WORK INSTRUCTIONS
Below are some records. Reproduce them exactly from their first line through the line with "[X] (51, 2432)", inclusive.
##############################
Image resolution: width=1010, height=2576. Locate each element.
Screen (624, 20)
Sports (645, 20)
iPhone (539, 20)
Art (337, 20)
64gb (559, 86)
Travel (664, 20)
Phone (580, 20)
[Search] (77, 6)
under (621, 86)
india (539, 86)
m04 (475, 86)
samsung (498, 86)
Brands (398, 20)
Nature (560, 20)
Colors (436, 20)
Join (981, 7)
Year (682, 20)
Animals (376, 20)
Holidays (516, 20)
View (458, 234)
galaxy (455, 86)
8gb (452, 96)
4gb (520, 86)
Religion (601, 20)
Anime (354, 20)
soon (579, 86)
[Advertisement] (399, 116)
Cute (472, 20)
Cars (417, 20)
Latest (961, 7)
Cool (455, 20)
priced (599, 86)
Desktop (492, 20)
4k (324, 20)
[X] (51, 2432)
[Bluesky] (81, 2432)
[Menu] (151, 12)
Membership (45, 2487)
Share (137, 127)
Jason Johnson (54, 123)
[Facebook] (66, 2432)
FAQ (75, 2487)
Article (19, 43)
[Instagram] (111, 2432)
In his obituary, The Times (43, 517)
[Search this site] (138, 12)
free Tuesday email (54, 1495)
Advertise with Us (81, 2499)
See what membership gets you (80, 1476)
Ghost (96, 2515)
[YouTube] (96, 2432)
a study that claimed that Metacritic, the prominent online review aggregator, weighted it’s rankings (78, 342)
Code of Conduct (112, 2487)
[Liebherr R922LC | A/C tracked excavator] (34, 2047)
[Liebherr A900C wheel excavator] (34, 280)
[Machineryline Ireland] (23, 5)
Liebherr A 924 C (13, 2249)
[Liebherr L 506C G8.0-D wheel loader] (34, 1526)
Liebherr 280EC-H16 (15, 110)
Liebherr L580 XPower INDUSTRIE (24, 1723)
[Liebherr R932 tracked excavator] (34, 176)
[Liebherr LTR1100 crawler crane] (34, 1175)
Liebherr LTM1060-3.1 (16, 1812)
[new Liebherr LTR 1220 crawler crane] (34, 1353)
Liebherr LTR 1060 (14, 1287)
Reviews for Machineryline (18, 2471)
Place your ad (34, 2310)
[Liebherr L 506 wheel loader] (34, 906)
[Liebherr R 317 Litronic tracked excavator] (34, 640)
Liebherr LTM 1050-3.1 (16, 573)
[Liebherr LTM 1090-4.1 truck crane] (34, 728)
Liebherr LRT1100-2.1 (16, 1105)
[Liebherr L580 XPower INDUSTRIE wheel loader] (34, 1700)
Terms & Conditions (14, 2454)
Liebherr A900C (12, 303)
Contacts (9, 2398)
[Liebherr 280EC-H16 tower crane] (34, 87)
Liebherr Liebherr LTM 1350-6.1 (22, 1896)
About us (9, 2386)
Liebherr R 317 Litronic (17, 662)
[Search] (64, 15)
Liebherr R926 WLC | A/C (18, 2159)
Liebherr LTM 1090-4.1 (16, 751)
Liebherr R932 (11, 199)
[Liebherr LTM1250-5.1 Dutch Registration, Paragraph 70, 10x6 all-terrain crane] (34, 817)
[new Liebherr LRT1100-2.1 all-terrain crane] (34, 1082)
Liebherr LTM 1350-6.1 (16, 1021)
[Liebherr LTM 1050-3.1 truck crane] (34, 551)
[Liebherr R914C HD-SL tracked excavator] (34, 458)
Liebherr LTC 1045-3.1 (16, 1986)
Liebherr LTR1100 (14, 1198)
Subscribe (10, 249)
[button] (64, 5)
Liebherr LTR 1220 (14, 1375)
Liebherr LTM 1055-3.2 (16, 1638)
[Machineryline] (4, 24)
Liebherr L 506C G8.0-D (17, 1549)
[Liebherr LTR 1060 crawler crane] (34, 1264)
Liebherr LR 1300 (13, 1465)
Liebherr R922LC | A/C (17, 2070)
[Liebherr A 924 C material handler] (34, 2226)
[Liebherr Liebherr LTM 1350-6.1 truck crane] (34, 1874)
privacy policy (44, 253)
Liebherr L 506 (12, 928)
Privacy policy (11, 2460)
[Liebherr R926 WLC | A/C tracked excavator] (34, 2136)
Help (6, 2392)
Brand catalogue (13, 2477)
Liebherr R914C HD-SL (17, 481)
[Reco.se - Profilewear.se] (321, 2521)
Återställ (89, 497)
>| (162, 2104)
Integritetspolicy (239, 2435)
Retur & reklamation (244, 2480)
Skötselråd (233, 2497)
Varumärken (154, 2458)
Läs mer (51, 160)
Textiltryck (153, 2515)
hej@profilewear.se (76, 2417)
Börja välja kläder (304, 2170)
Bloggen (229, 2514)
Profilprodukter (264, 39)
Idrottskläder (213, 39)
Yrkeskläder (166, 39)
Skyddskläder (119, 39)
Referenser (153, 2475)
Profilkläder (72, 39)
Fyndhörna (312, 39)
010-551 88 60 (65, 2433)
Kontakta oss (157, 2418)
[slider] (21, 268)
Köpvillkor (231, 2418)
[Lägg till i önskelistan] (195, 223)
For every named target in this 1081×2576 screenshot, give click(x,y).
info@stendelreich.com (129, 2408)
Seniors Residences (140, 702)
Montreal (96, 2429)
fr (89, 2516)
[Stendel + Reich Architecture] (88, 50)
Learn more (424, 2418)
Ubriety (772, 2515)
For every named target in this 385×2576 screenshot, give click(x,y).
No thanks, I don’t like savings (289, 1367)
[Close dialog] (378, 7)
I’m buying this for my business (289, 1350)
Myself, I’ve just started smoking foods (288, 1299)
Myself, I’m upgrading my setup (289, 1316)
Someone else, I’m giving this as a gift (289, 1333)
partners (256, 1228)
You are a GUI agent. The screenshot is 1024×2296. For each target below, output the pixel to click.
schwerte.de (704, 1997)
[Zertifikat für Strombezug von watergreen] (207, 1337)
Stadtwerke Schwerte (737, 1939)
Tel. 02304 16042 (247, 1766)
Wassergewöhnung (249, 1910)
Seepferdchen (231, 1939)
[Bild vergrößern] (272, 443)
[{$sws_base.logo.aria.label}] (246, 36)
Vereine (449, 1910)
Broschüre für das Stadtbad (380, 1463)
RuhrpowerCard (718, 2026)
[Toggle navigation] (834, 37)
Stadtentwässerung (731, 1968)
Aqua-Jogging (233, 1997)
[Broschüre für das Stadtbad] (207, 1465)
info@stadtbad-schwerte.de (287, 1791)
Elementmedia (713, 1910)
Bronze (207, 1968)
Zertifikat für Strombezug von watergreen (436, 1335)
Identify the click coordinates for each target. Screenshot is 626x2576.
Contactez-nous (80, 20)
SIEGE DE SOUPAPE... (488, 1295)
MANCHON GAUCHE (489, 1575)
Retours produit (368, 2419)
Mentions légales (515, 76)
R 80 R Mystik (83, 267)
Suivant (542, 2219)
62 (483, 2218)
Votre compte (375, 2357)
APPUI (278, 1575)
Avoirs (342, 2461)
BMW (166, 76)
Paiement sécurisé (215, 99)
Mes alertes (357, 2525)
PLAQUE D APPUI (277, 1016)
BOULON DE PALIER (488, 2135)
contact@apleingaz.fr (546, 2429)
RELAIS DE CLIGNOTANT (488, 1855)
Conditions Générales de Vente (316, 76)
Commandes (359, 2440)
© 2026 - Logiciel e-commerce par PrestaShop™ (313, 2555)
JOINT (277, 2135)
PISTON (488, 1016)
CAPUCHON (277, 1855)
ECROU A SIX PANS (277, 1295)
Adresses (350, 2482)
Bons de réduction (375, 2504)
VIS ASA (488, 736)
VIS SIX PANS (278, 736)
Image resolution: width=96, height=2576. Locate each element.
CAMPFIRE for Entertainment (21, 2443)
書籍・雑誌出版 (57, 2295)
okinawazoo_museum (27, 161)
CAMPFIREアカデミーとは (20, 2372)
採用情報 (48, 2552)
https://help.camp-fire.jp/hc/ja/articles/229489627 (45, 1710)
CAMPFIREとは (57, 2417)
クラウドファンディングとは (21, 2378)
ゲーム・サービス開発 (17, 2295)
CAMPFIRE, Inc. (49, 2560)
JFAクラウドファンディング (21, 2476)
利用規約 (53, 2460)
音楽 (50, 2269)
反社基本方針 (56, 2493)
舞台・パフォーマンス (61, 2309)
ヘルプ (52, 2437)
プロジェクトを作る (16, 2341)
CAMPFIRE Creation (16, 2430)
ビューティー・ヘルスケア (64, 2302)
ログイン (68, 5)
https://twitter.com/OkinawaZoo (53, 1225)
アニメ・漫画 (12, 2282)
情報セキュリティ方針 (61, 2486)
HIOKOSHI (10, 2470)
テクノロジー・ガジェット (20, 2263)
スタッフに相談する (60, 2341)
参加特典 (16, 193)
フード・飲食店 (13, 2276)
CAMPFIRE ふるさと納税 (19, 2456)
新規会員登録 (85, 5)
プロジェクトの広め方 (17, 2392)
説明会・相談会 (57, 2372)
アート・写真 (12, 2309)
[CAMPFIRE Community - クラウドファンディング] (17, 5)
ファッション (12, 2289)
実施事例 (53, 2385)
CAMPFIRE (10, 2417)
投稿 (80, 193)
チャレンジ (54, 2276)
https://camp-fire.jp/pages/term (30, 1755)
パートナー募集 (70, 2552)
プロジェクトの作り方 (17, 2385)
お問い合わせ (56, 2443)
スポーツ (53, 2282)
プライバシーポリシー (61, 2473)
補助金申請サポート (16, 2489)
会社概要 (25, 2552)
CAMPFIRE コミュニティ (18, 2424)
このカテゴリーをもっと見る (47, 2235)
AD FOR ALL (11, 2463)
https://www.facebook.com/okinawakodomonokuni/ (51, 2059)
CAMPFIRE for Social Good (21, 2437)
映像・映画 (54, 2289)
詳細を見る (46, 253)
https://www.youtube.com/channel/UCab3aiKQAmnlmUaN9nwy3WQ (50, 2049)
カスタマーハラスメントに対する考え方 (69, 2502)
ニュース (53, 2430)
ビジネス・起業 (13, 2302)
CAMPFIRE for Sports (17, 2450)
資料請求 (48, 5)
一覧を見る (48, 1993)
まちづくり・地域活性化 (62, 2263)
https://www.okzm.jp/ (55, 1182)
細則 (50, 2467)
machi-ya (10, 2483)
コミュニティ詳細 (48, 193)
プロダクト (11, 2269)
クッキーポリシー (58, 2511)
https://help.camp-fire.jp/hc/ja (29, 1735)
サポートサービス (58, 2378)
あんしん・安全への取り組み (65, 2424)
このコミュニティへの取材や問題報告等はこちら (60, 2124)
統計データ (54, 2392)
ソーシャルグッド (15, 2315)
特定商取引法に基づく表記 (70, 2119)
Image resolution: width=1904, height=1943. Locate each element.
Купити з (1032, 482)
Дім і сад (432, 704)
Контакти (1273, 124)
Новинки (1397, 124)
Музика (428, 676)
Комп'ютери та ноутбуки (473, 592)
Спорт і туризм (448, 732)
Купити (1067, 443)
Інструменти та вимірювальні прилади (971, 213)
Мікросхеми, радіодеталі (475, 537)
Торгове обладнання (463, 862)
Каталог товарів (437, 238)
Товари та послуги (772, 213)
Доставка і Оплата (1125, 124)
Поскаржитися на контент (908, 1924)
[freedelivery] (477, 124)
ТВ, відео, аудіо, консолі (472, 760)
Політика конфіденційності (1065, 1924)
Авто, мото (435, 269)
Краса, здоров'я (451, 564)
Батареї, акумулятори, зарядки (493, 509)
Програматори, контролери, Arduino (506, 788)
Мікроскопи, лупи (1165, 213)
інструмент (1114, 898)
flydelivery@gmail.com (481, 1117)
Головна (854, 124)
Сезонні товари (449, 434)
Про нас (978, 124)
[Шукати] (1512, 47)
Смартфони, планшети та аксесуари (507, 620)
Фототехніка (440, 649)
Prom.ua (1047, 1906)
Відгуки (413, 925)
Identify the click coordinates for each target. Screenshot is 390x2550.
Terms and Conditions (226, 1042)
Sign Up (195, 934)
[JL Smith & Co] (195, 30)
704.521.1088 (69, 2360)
##############################
WRITTEN ANSWER
Image resolution: width=1010, height=2576. Locate each element.
Screen (624, 20)
Sports (645, 20)
iPhone (539, 20)
Art (337, 20)
64gb (559, 86)
Travel (664, 20)
Phone (580, 20)
[Search] (77, 6)
under (621, 86)
india (539, 86)
m04 (475, 86)
samsung (498, 86)
Brands (398, 20)
Nature (560, 20)
Colors (436, 20)
Join (981, 7)
Year (682, 20)
Animals (376, 20)
Holidays (516, 20)
View (458, 234)
galaxy (455, 86)
8gb (452, 96)
4gb (520, 86)
Religion (601, 20)
Anime (354, 20)
soon (579, 86)
[Advertisement] (399, 116)
Cute (472, 20)
Cars (417, 20)
Latest (961, 7)
Cool (455, 20)
priced (599, 86)
Desktop (492, 20)
4k (324, 20)
[X] (51, 2432)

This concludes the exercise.